One of the biggest advantages touted by cryptocurrency enthusiasts is that Bitcoin and its peers aren’t under the control of snooping authorities, with nobody able to trace what you’re doing with your money or to interfere.
But I keep reading of people who’ve lost money in crypto scams, and they often complain that the authorities aren’t helping chase up the crime to get their money back. Well, come on, they can’t have it both ways!
The scams keep on coming, with the case of the missing cryptoqueen in the news again this week. Ruja Ignatova was the glamorous face of the OneCoin cryptocurrency, appearing at Wembley Arena in 2016 to promote the new alternative to Bitcoin. This was when Bitcoin was just taking off and trading for hundreds of dollars, long before it reached its all-time high of $19,783 in December 2017, and others wanted in on the act.
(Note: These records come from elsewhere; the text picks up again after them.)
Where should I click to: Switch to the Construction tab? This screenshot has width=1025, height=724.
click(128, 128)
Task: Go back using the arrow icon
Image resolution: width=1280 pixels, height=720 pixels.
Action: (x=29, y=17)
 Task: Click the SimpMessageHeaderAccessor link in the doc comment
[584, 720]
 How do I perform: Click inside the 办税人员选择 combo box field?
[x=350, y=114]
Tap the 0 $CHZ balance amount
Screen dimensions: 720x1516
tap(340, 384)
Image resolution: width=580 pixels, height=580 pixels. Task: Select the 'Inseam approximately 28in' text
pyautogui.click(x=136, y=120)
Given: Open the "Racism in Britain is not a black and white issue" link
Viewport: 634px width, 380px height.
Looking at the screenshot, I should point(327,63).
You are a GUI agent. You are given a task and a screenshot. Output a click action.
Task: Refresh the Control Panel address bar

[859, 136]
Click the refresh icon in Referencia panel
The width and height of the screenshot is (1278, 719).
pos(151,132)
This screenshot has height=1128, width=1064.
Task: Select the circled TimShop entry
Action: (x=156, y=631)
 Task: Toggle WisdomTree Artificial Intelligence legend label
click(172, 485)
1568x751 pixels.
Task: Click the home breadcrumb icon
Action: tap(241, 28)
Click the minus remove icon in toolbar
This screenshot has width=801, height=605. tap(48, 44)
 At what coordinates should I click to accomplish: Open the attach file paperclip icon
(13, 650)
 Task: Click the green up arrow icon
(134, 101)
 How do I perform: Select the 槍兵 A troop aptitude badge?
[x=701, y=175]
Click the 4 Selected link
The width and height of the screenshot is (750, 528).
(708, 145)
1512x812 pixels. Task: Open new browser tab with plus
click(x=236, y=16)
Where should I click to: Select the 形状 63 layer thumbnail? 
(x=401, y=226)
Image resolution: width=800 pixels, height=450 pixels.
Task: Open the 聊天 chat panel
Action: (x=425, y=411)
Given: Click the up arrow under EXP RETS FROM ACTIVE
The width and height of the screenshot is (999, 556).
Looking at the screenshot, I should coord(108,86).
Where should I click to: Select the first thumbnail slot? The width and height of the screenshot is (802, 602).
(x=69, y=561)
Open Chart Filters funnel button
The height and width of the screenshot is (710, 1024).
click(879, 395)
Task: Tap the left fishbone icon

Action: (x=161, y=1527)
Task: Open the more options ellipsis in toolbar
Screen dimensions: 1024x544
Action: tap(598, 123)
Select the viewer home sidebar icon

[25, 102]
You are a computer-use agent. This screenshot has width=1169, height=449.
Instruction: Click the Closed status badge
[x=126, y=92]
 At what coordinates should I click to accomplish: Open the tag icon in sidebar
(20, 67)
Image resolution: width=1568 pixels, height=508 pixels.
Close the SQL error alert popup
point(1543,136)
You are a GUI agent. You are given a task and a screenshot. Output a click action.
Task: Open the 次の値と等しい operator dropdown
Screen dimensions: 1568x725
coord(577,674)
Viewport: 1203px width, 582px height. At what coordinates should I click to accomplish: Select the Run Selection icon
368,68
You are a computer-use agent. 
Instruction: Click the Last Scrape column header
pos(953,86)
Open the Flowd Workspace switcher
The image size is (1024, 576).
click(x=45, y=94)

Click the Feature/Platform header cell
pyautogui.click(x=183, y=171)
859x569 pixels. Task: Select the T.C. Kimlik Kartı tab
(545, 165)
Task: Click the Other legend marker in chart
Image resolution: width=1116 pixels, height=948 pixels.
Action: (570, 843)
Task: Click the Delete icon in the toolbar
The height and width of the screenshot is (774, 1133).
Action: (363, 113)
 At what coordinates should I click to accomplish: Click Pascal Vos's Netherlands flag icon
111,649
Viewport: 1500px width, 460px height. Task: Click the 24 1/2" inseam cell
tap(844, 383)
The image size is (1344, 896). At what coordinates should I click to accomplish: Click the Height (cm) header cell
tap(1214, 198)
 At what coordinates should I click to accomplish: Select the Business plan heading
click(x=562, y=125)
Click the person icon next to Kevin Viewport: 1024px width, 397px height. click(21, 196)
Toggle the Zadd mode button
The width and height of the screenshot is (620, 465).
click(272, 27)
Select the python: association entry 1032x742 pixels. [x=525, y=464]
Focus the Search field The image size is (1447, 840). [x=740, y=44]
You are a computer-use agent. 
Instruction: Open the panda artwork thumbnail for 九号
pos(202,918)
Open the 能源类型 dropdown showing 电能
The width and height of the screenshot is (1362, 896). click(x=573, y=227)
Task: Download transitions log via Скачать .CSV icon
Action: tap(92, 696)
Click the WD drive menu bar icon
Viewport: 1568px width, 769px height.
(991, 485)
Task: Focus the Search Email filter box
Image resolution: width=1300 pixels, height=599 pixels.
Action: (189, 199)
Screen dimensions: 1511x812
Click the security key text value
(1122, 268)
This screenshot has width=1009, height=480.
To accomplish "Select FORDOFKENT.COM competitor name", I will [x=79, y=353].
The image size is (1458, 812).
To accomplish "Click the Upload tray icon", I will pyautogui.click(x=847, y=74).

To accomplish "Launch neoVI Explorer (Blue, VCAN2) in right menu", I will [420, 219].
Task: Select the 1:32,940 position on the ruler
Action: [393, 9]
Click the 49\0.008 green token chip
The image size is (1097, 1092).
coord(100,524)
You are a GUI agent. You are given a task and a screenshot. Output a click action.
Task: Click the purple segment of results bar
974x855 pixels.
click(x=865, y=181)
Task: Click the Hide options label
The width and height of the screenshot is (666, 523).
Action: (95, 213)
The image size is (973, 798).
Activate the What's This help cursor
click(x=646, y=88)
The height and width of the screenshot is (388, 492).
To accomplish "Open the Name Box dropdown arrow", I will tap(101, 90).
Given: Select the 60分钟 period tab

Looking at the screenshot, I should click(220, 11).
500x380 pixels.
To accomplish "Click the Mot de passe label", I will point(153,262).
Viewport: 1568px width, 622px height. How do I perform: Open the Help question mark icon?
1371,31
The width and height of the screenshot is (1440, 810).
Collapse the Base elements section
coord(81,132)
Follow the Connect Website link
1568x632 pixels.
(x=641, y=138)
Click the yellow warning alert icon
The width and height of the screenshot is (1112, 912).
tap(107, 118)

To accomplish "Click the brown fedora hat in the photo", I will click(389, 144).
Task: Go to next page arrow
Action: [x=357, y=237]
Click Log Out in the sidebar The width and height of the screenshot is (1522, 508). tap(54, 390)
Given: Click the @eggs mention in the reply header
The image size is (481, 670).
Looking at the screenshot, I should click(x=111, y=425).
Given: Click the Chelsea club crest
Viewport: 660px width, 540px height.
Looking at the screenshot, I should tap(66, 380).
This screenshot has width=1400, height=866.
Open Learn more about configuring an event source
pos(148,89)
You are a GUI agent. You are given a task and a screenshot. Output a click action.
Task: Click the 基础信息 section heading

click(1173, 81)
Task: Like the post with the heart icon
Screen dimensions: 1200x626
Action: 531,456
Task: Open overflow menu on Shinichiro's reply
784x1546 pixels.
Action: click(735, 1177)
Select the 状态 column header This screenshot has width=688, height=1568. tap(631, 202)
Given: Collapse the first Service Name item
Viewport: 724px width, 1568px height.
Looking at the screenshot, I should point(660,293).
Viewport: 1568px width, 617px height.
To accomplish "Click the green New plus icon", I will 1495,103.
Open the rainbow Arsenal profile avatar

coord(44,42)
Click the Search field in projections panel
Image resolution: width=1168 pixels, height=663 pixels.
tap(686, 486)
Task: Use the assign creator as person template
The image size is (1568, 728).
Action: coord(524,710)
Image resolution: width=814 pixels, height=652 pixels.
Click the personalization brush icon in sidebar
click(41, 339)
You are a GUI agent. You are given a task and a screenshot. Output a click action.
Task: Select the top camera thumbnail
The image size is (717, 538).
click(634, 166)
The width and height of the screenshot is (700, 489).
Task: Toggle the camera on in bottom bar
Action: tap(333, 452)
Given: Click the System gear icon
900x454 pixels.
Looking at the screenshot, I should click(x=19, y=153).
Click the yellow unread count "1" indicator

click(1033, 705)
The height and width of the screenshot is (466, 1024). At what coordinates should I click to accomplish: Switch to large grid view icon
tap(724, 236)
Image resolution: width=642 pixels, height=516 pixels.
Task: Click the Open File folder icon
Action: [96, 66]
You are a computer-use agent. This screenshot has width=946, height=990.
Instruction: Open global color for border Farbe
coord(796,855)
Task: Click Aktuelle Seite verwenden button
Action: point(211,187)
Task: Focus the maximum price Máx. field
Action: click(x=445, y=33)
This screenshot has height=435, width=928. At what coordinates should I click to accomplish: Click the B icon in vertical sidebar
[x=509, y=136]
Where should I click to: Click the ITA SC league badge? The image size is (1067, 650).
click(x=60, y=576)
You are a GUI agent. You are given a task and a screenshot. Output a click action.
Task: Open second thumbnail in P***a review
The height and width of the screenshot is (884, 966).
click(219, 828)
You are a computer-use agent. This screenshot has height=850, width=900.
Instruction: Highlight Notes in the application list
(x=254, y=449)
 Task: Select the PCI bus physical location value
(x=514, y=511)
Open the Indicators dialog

As it turned out, OneCoin was fraudulent, punters lost their money, and Ignatova is nowhere to be found. And UK investors are still being conned into buying OneCoin today.
In Germany, another blockchain offering was shut by the authorities this month, after fraud allegations were raised. Karatbars, which also used glitzy launch events, is suspected of being a pyramid scheme. But with hundreds of millions of pounds claimed to have been invested, is it really possible to stop people trading it online and drawing in more dupes?
Back in the UK, some crypto managers and pundits are slamming the Financial Conduct Authority (FCA) and its crackdown on new start-ups, complaining that the FCA is asking a lot more questions and making it a lot harder for new schemes to get off the ground these days. Well yes, that’s the whole point.
With things like this going on, coupled with various thefts from Bitcoin exchanges, and even the existence of completely fake exchanges, what should Bitcoin investors do to keep their cryptogoodies safe?
I think asking that question is missing the point — it’s a bit like asking what’s the safest way to play on a railway line. The answer, of course, is to steer clear of the stuff altogether.
I’ve suggested three reasons I might buy Bitcoin, though none is ever going to come to pass, and I have to confess that my colleague Peter Stephens’ three reasons for ditching Bitcoin in favour of FTSE 100 stocks are far more convincing.
Peter’s reasons, which cover the increasing enthusiasm and sophistication among those selling crypto investments (including new generations of derivatives), and the waning enthusiasm for Libra (which is intended to be a stable asset-backed cryptocurrency), suggest to me that we’re probably passing the climax of the crypto craze. I think we’ve been heading for the death of it as an investment for some time, but it could be a long and lingering affair.
And to add one more reason for preferring FTSE 100 shares to cryptocurrencies, I’ll just add that £100 invested in the UK stock market in 1945 would have soared to around £180,000 today, even after inflation.
Investing in the FTSE 100 is easy too. A FTSE 100 tracker can help you tap into the performance of the country’s leading listed shares with little effort. Do it via a Stocks and Shares ISA and your capital gains and dividends are protected from the taxman.